ASML to invest $1B for 25% in Carl Zeiss subsidiary to propel the development of high NA (= numerical aperture) EUV.

The way optics work is that your effective wavelength is physical wavelength divided by the numerical aperture. Immersion lithography has NA=1.35, which is as high as it can get for lithography. It used to be a lot lower, but improved steadily over time, last jump was with immersion lithography from 1 to 1.35 (at 32nm).

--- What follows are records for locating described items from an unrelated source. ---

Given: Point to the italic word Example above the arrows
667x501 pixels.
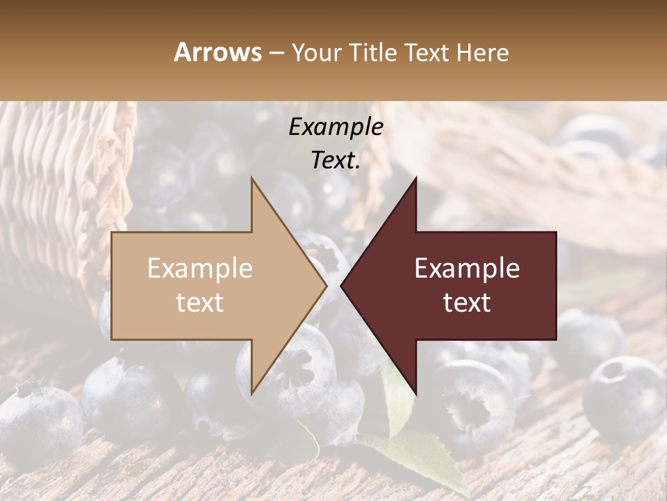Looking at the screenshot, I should (x=336, y=127).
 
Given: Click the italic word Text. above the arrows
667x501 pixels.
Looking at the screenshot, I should (x=336, y=160).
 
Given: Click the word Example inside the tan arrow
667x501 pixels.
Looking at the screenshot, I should (x=200, y=269).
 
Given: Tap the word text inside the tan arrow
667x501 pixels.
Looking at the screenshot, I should (x=200, y=303).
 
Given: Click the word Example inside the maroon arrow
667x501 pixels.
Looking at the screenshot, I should (x=467, y=269).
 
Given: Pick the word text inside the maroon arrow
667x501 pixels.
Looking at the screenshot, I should (x=467, y=303).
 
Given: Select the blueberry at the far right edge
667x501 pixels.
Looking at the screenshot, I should (x=625, y=397).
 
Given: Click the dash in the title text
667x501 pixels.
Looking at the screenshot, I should (x=275, y=54).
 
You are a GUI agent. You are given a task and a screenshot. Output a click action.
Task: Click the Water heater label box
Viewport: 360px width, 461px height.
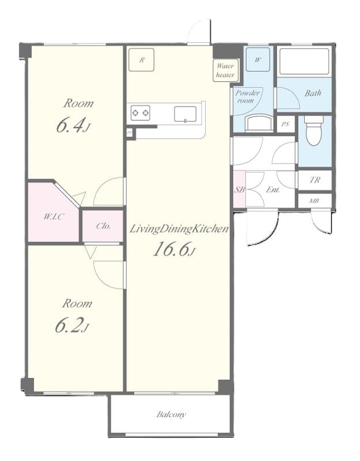pos(225,70)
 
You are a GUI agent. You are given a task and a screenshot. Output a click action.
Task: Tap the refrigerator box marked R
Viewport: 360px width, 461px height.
pos(141,59)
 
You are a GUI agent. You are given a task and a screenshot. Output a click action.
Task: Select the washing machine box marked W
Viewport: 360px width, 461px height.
pos(257,59)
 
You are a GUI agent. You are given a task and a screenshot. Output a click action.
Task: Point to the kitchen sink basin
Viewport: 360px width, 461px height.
pos(186,114)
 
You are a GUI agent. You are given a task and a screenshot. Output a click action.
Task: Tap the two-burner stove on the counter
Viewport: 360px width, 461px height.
pos(141,112)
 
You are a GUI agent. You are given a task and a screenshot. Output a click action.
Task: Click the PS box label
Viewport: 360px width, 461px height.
pos(285,124)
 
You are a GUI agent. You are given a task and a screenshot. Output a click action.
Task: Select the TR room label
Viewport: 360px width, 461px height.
pos(314,180)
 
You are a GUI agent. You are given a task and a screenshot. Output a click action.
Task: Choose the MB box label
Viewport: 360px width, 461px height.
pos(314,201)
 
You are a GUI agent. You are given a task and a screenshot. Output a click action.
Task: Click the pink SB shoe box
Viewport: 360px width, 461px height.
pos(239,190)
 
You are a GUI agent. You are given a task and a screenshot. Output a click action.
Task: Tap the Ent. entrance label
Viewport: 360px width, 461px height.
pos(272,190)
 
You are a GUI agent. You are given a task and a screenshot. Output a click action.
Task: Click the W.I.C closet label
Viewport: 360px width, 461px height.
pos(52,217)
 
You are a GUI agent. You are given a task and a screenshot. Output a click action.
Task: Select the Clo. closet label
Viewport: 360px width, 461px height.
pos(103,226)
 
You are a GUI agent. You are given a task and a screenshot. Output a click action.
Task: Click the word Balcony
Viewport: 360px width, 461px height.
pos(171,414)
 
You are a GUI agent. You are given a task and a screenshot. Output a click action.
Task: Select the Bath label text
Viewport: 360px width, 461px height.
pos(313,93)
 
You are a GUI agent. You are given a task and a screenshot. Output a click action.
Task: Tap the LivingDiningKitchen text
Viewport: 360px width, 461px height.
pos(179,229)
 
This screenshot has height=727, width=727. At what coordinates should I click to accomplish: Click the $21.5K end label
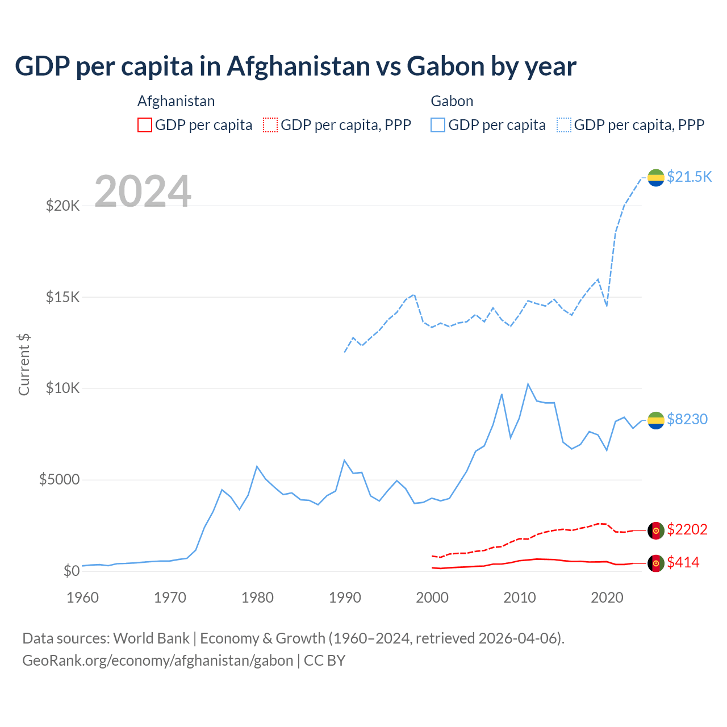[689, 177]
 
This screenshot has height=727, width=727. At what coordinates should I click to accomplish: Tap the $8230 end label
[687, 419]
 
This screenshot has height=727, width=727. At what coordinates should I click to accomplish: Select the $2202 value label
[687, 529]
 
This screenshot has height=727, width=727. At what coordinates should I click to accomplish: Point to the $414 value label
[683, 562]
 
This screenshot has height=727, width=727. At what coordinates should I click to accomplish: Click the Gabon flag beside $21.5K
[656, 178]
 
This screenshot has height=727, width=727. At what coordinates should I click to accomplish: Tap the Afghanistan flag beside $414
[656, 563]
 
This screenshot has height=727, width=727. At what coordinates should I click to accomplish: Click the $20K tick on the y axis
[62, 206]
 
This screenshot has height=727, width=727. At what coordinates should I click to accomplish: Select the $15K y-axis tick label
[62, 297]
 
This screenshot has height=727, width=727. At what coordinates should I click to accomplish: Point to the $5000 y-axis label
[59, 480]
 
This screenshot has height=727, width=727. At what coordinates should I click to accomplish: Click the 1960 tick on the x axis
[83, 598]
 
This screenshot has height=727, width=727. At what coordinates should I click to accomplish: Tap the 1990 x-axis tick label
[345, 598]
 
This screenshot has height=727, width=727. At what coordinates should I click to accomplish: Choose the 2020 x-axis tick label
[607, 598]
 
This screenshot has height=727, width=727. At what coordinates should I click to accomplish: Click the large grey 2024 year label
[143, 191]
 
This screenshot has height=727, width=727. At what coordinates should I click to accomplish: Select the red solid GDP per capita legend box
[145, 125]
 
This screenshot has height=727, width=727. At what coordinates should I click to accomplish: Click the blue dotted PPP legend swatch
[564, 125]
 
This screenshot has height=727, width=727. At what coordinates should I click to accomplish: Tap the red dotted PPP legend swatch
[270, 125]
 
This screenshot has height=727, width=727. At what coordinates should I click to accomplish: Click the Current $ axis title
[24, 364]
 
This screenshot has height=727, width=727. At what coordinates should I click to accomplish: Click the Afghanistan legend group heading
[176, 101]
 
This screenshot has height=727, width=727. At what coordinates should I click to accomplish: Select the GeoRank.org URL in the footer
[157, 661]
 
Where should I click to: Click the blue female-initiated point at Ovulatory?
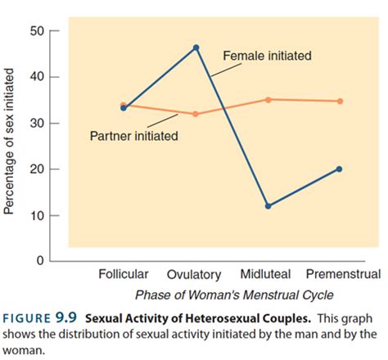click(196, 47)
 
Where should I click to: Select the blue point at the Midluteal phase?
click(268, 206)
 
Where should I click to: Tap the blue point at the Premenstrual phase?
click(339, 169)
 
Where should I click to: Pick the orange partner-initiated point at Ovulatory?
click(196, 114)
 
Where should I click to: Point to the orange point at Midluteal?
click(268, 100)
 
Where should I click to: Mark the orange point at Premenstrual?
click(339, 101)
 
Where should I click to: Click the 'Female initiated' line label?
click(267, 56)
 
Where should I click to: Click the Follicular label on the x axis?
click(123, 274)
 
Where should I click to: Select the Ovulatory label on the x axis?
click(194, 275)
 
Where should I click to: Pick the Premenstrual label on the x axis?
click(342, 274)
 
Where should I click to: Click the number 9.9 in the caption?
click(70, 317)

Right now, EUV NA is 0.33. It used to be 0.25 a few system iterations ago. Now they want to propel it to >0.5.

Right now 0.4 is the next in the pipeline afaik.

https://www.asml.com/press/press-re...ography-due-in-early-2020s/en/s5869?rid=54430

Edit: And ASML has paused their share buybacks for this. What a great and lofty decision! Intel should also stop wasting their money on these nonsensical costs.